§ **Assignment**:
Exactly as they appear, write the lines from the one containing "Task: Open notifications bell icon" to the final line of the entries, leaving pictures out.

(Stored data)
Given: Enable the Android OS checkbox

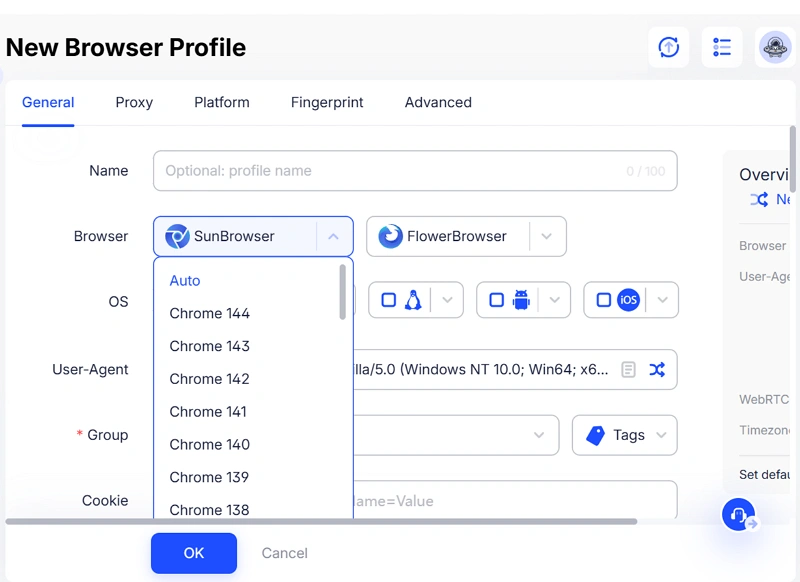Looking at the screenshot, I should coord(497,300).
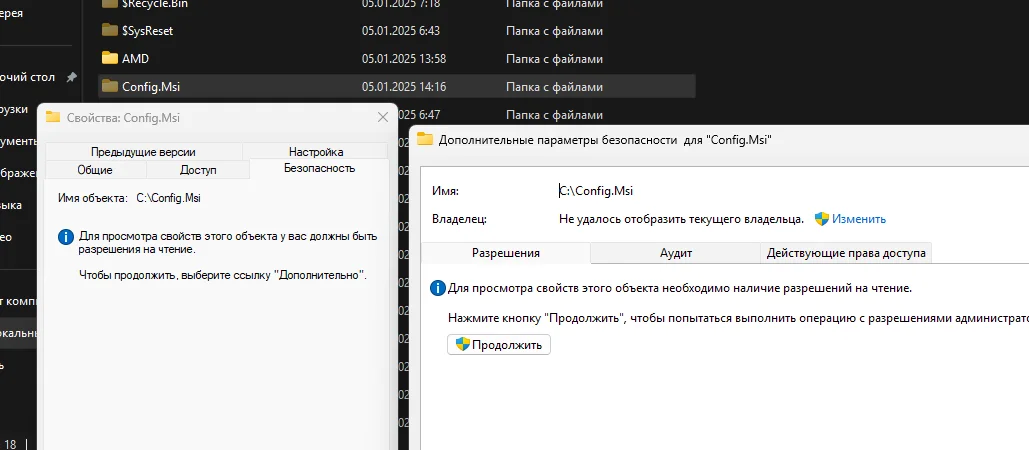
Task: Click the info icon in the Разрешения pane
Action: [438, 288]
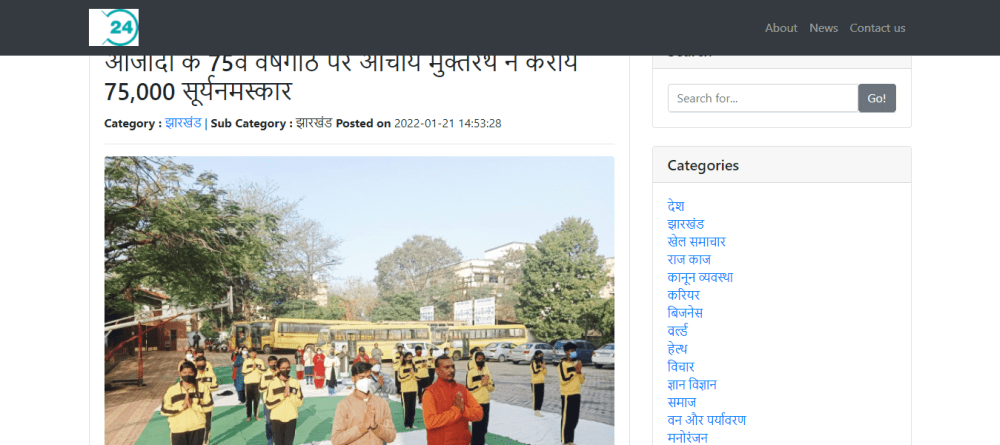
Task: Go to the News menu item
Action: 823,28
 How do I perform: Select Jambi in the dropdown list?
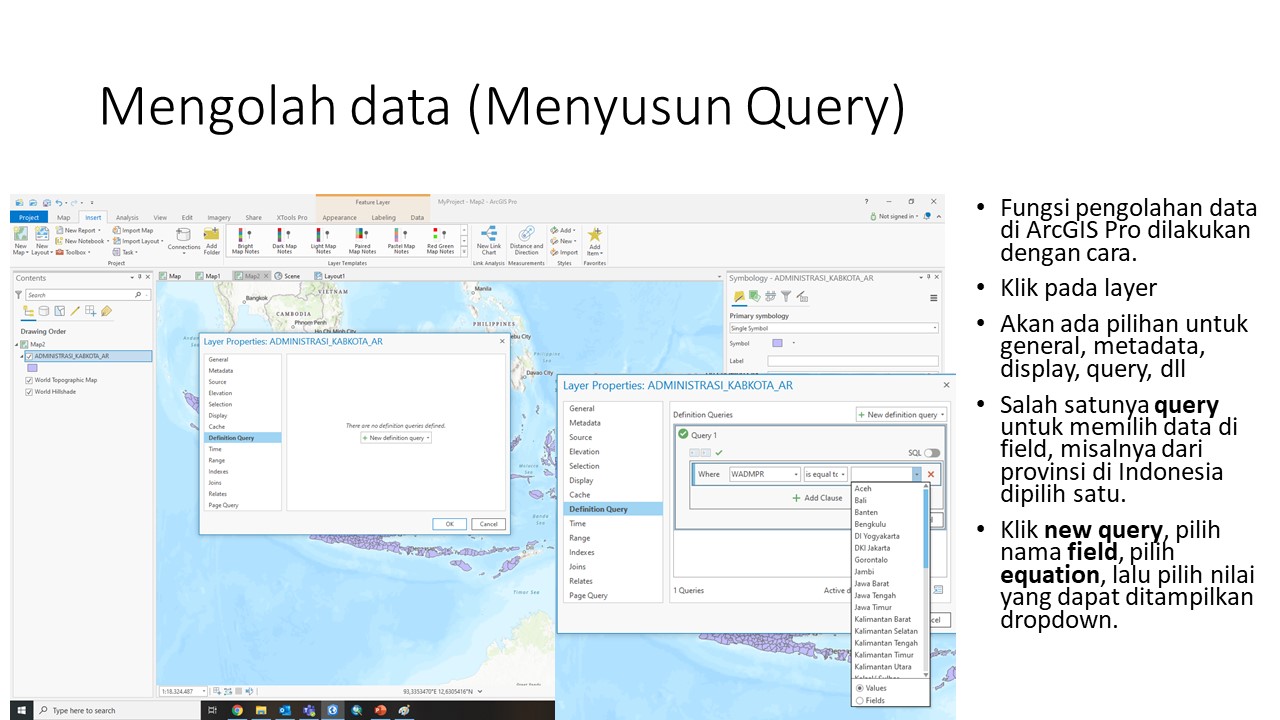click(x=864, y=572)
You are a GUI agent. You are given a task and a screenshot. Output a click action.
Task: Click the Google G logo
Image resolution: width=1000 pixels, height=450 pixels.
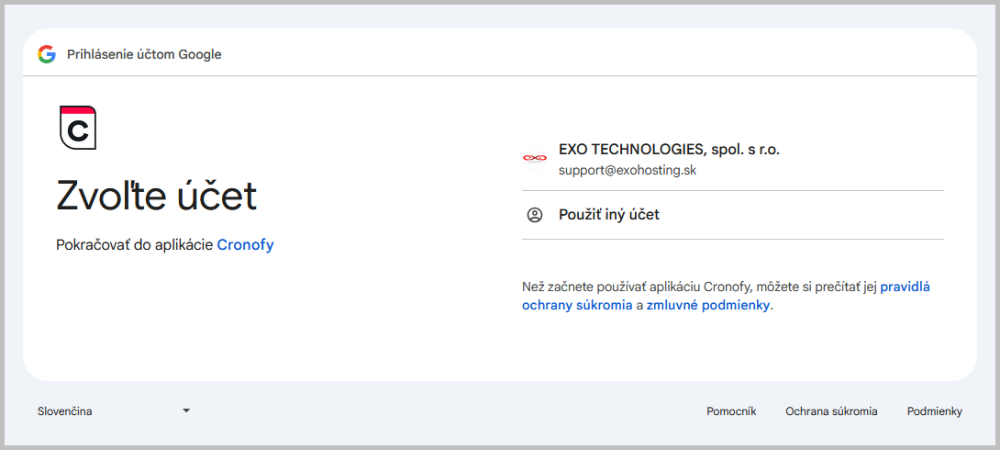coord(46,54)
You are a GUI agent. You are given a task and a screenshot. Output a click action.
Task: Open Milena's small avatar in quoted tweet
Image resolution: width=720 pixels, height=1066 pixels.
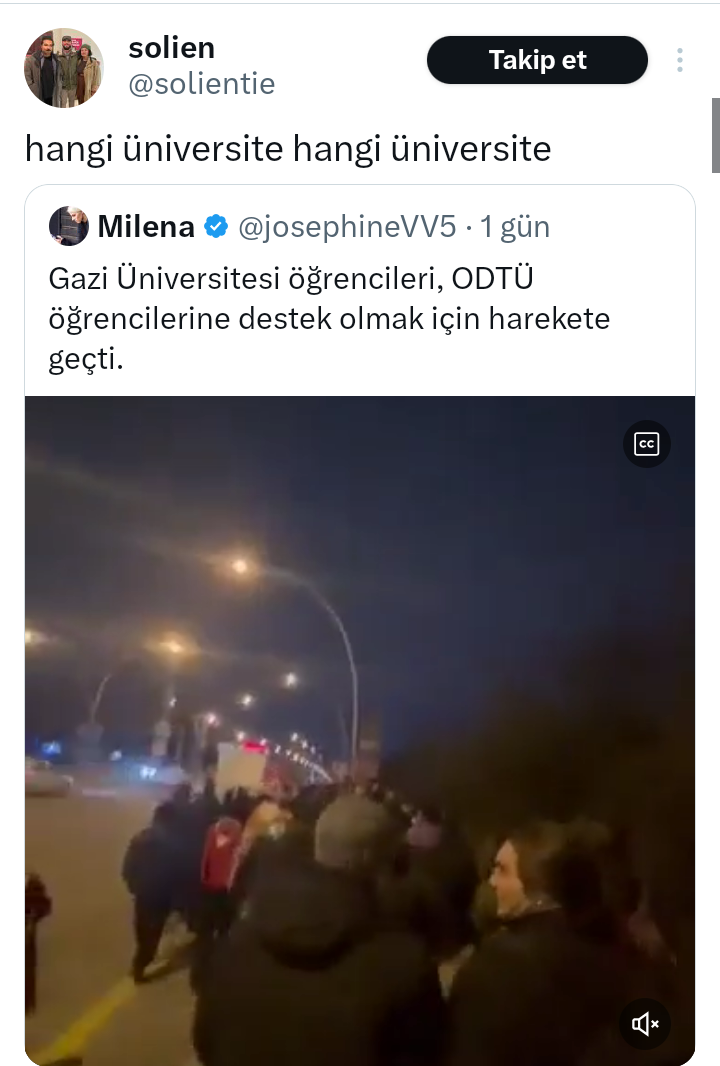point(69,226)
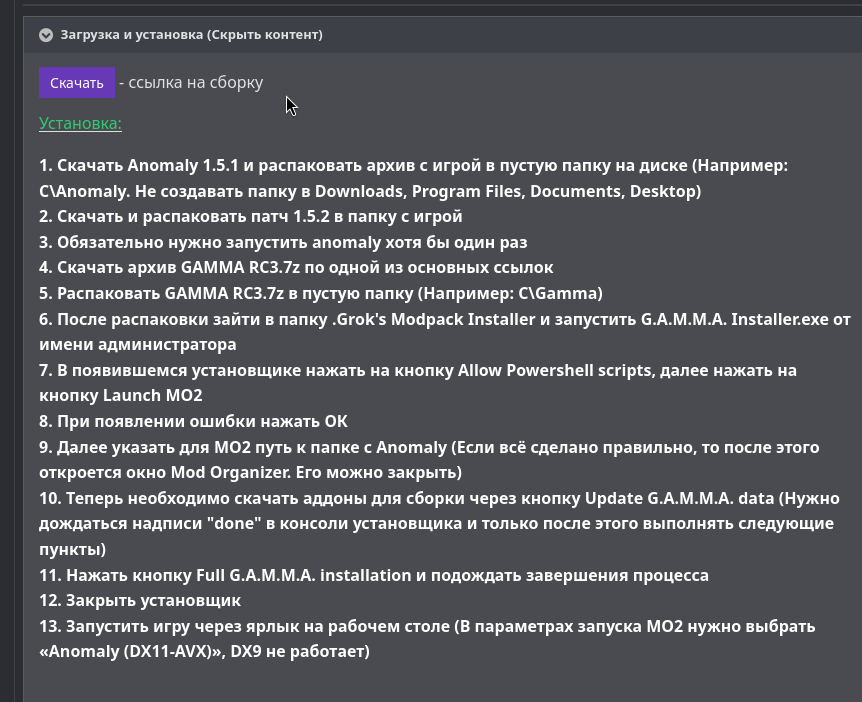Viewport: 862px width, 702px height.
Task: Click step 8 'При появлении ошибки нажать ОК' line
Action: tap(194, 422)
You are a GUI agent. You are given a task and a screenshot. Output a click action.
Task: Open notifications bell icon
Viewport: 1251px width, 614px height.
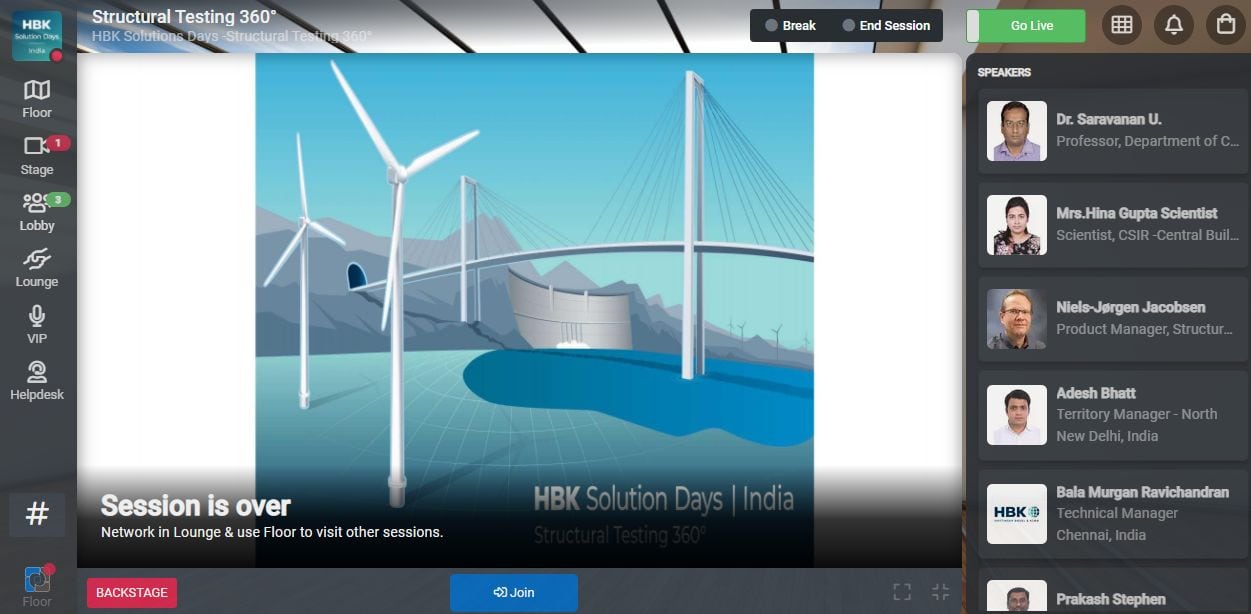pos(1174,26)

§ **Solution to this task**:
Task: Open notifications bell icon
Viewport: 1251px width, 614px height.
pos(1174,26)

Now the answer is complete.